Here’s an example to bring this to life.
There is a famous example for explaining ZKP called The Ali Baba cave.
Again, Piglet is the prover and Vignette is the verifier. There is a cave which is ring-shaped and there are two ways to traverse around the cave-A and B- as shown in the figure below. There is only one door in the cave. Remember that the door is inside the cave and not at the mouth. The door has a secret password. You need to know the password to get around the cave, that is, to enter via A and exit via B or enter via B and exit via A.
Now, Piglet says that she knows the secret password that will open the door in the cave. Verifier wants to verify this. The easy way to do it is that Piglet tells her the secret password, Vignette uses it to open the door of the cave and hence is able to verify the password. But of course, Piglet does not want to tell Vignette the secret password. Hence, they decide to use ZKP.
Piglet enters the cave from either A or B and this decision is hers. Vignette does not know which path Piglet took. Now, Vignette will ask Piglet to come out from either path A or path B. Say, Vignette asks her to return via path A.

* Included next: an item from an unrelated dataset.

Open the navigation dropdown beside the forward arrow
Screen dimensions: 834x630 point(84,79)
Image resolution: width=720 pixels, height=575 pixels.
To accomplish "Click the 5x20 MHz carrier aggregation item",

To do this, Piglet will have to use her secret password to open the door if she entered via B. If she entered via A, then she won’t have to use her password- she can simply turn around and exit via A.
Hence, if Vignette decides to declare the secret verified if Piglet emerges from A (which is where she wanted Piglet to emerge from), there is a 50% chance she has got it wrong. To get around this, Vignette will use iteration and interaction. The above-mentioned process will repeat many times with Vignette picking the exit side A or B randomly each time. If Piglet emerges correctly every single time, then she does know the secret and Vignette can verify Piglet’s secret confidently. But how many times will the Verifier have to iterate this process?
If this process is repeated just twenty times, then the probability of Piglet cheating decreases to 1 in a million. Thus, if Piglet is returning from the desired path every time across 20 iterations, it means almost beyond doubt that she knows the secret password.
This is ZKP.
Now, several of you may be wondering Vignette could simply ask Piglet to enter via A and exit via B. Or enter via B and exit via A. If Piglet is able to do it, then Piglet knows the secret password. Piglet still does not need to share the password with Vignette. However, there is one more requirement to ZKP. That Vignette should not be able to prove beyond doubt to third-parties that Piglet, in fact, knows the password (or the secret). If Vignette could set Piglet a challenge as above “Enter via A and exit via B” and record this event, she could prove to others (and not just herself) that Piglet knows the secret. If however the process would have been done as specified then Vignette would not able to prove anyone that Piglet knows the secret. What is the difference? The difference is that in the detailed process as specified, Vignette does not know which side- A or B- Piglet entered from.
To conclude, a zero-knowledge proof must satisfy three properties:
- Completeness: If the statement of the prover is true and the protocol is followed properly then an honest verifier will be convinced that the prover is honest
- Soundness: If the statement of prover is false then there is no way an honest verifier will accept the statement or will be convinced that the prover is honest. (Note: This does not hold true always. But the probability of the protocol failing should be very low.)
- Zero-knowledge: If the statement of the prover is true, then verifier never learns about the secret. The verifier is also not able to prove to others beyond doubt that the prover, in fact, knows the secret.